José Ruíz Mercado
A la salida de la Estación Juárez del Tren Ligero (en Guadalajara) me encontré con varios amigos. En la charla salió la pregunta: ¿Por qué cambiar el nombre a un espacio emblemático como el Parque Revolución por el de Parque Rojo?
Se cambió el discurso. Ese de las fiestas oficiales y las paradas del desfile del Primero de Mayo, por los líderes a quienes ya nadie quería escuchar con las promesas de mejoras a la vida de los trabajadores. Me contestaron.
No era la primera vez que escuchaba este razonamiento. En el fondo parecía coherente; pero algo faltaba. Y no era para ellos, quienes lo tenían bien claro. Era para mí. Tomar un espacio como propio para una manifestación colectiva.
Cuando fue diseñado existía una glorieta en la parte media, donde, como ciudad provinciana, se acudían los sábados y los domingos a escuchar música.

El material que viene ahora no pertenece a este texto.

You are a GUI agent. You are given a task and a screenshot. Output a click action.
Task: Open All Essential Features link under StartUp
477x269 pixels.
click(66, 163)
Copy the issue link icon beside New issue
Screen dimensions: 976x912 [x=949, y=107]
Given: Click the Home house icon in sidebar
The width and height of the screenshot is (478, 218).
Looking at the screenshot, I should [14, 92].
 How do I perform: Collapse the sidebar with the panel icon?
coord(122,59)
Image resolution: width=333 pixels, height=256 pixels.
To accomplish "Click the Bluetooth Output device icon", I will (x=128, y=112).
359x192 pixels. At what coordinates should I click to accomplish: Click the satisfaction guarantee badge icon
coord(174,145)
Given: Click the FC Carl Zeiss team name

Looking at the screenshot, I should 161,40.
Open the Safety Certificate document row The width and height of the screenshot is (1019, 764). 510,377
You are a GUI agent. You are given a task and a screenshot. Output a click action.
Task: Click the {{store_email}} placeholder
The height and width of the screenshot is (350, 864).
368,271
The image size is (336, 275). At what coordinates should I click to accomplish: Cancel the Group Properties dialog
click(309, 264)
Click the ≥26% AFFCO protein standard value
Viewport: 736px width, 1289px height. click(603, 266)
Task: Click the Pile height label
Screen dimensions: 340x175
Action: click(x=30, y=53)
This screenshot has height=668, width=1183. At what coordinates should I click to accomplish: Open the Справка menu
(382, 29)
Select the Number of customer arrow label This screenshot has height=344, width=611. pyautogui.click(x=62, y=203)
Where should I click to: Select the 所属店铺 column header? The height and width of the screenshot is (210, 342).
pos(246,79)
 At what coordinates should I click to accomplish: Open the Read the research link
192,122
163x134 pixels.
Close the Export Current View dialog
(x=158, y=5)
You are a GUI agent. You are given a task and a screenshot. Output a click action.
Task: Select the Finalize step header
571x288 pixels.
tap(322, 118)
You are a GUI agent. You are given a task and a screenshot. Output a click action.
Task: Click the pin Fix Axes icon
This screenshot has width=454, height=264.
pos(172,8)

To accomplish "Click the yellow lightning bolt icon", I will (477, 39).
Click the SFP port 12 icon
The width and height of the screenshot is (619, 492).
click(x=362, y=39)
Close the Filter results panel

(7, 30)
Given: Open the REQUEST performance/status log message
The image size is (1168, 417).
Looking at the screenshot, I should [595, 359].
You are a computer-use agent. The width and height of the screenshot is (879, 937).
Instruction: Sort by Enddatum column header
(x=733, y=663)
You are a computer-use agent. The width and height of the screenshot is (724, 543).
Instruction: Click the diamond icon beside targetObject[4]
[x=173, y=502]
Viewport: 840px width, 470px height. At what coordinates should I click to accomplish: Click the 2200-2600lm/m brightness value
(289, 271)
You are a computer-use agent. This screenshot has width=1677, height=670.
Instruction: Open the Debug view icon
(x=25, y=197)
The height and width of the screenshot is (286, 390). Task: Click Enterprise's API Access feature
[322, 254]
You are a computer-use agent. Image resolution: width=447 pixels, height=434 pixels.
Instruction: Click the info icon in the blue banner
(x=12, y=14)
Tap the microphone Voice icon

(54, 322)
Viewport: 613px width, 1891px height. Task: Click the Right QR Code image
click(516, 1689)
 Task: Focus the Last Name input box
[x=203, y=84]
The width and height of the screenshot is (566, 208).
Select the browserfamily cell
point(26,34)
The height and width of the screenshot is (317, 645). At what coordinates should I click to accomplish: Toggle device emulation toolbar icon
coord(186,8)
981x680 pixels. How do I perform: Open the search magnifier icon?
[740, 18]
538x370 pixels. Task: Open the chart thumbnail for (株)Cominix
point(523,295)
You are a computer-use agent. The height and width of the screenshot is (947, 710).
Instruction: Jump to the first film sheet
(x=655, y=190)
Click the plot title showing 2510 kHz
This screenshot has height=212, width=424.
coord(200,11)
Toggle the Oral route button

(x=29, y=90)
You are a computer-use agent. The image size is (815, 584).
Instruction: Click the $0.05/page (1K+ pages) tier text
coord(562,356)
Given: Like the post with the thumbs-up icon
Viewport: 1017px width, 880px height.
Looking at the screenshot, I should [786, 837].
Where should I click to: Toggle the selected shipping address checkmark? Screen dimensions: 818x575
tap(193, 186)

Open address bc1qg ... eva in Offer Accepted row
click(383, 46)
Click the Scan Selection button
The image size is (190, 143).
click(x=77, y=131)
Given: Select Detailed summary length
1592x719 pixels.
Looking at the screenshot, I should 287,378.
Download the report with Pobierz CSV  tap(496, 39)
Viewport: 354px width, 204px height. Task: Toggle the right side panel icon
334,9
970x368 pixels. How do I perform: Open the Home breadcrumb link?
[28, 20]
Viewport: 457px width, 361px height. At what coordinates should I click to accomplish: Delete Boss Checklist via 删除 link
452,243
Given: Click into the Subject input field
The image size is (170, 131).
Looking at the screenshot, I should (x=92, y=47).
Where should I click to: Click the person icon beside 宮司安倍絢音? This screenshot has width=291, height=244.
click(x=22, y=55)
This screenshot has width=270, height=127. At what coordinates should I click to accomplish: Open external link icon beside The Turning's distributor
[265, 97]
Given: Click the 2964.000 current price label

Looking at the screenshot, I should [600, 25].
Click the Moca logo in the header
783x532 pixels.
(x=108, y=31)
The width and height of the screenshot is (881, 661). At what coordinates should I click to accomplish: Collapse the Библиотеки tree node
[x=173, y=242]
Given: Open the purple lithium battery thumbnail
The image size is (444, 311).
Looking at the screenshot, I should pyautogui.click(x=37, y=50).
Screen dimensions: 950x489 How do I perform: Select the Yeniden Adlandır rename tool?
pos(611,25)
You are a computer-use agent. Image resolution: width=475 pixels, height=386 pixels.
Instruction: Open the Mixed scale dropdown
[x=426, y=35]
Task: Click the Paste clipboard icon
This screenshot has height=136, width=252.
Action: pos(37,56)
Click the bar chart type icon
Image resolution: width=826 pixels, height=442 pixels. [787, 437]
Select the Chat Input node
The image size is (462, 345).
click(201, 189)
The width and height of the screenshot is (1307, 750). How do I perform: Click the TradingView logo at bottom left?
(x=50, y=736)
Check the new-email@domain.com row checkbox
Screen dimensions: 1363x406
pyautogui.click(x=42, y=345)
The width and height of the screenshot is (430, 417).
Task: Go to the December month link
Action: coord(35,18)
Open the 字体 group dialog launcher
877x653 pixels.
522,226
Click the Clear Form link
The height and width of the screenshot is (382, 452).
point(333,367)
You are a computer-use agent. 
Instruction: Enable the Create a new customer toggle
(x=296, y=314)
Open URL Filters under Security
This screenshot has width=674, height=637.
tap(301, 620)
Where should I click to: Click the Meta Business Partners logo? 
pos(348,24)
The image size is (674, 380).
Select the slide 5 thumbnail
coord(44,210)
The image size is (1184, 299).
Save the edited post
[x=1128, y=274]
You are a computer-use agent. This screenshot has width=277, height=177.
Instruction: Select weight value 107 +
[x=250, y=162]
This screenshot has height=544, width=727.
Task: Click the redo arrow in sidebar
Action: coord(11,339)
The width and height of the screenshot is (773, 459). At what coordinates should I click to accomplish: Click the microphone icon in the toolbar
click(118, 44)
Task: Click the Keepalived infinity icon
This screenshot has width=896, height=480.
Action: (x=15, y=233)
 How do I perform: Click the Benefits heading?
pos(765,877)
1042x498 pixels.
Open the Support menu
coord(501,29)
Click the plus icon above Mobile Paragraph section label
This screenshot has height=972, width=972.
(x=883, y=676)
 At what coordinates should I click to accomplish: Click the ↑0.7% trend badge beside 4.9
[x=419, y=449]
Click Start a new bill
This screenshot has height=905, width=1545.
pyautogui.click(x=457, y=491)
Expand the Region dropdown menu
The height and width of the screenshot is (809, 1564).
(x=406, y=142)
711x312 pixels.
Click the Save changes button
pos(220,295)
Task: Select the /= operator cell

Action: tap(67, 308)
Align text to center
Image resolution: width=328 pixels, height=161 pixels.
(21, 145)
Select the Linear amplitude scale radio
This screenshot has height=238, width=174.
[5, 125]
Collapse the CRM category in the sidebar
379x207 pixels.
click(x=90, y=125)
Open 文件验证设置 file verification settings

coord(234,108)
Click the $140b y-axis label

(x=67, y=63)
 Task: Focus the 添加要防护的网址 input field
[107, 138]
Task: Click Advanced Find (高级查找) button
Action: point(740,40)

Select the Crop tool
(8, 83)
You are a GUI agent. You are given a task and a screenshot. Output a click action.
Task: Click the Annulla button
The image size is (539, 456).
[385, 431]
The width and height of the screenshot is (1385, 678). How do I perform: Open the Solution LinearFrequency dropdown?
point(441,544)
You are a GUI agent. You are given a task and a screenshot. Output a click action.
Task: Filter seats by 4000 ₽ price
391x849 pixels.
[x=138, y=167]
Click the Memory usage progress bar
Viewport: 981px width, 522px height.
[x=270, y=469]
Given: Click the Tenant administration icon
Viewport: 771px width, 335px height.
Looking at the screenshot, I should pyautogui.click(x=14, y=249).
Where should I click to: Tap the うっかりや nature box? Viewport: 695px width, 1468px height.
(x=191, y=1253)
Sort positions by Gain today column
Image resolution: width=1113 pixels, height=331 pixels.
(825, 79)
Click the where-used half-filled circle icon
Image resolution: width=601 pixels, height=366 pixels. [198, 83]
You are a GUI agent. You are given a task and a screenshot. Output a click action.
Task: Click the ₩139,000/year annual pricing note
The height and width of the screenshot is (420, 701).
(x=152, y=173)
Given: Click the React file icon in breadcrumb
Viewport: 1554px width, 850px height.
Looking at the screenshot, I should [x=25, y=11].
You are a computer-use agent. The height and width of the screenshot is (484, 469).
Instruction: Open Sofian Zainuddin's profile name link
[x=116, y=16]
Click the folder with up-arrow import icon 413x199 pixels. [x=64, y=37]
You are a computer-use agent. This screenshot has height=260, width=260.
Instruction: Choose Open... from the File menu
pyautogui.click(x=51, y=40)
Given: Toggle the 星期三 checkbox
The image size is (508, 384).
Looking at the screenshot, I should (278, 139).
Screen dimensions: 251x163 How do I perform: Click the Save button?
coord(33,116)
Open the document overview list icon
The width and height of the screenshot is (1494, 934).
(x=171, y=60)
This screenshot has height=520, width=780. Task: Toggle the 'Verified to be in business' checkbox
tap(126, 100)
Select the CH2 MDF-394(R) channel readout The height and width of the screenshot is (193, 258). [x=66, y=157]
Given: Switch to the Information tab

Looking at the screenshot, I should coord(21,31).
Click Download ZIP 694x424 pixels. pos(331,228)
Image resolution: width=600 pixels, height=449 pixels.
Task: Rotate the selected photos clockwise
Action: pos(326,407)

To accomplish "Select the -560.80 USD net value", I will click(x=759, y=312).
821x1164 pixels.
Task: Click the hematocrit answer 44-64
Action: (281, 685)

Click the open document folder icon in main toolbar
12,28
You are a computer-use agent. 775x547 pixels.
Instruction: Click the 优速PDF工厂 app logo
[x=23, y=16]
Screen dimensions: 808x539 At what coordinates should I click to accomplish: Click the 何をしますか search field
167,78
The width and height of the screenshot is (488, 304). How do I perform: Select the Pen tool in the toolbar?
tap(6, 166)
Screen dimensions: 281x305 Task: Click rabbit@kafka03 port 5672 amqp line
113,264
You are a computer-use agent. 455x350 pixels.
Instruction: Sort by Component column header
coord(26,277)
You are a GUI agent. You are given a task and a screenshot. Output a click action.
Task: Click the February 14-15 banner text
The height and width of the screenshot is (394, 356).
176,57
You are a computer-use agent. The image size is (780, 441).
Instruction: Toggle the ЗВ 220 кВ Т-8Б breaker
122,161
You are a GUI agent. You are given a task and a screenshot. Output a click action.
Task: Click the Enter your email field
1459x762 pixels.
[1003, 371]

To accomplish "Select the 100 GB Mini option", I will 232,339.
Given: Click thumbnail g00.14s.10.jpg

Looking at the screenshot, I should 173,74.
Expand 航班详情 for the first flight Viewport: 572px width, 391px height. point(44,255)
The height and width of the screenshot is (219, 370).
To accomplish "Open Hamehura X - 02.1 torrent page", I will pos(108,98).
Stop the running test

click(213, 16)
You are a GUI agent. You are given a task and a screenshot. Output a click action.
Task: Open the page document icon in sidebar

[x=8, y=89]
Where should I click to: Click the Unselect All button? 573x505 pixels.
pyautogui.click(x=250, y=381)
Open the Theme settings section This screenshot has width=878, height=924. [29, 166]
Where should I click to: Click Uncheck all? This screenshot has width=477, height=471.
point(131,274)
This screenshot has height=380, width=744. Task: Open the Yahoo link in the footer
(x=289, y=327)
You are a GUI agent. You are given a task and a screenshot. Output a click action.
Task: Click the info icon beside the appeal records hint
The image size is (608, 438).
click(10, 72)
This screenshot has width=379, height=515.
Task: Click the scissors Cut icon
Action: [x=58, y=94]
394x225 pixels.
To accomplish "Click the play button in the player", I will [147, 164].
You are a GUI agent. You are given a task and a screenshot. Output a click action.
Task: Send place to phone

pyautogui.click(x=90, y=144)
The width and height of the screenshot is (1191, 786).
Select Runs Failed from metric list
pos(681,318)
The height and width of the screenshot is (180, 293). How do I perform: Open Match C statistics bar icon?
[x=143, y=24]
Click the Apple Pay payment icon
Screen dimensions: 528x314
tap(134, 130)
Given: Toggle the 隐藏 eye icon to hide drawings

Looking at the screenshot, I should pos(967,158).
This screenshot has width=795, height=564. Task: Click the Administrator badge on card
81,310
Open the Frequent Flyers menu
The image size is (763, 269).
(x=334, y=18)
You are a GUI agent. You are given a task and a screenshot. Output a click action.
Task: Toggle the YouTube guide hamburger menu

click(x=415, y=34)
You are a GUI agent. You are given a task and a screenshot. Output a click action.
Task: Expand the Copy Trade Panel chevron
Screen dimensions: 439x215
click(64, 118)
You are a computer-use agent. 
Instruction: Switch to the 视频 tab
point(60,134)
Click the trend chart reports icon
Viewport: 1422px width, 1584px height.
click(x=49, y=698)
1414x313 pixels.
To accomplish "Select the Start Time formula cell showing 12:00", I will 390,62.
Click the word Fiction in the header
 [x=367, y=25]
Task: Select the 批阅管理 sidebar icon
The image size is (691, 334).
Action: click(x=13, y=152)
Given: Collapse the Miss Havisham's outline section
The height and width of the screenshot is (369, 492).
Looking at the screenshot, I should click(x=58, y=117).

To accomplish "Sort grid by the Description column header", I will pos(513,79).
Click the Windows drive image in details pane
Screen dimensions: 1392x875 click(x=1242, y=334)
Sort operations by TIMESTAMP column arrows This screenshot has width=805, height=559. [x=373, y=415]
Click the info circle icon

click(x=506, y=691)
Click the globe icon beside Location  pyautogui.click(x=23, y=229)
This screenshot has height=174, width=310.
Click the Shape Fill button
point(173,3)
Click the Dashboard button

Como todo lugar colectivo se dio los mitos, las leyendas, el yo estaba ahí cuando llegó Bob Dyan.
Verdad o mentira la leyenda continua entre el discurso colectivo y la necesidad de ser por lo menos por una leyenda.
UNA VEZ TUVO QUE CAMBIAR.
Todo tiene un por qué. Quedarse en la anécdota es quedarse en la superficie. Revisar entonces de donde proviene el cambio de discurso. Incluso de donde proviene la violencia, la respuesta a algo.
En septiembre de 2018 se publica Memoria en Pie (1968/ 2018) Los inicios de la transformación, del discurso. De la forma de comunicarse, de la otra visión de la figura, de la posibilidad de una estética, tan diversa ante la conflictiva social.
La historia aún no se escribe del todo. En Memoria en Pie están los testimonios, los cantos, las verdades, algunas tan sentidas que trillan en el sentimiento antes que en el análisis a fondo. Se cambió el discurso y muchos aún desconocen el por qué.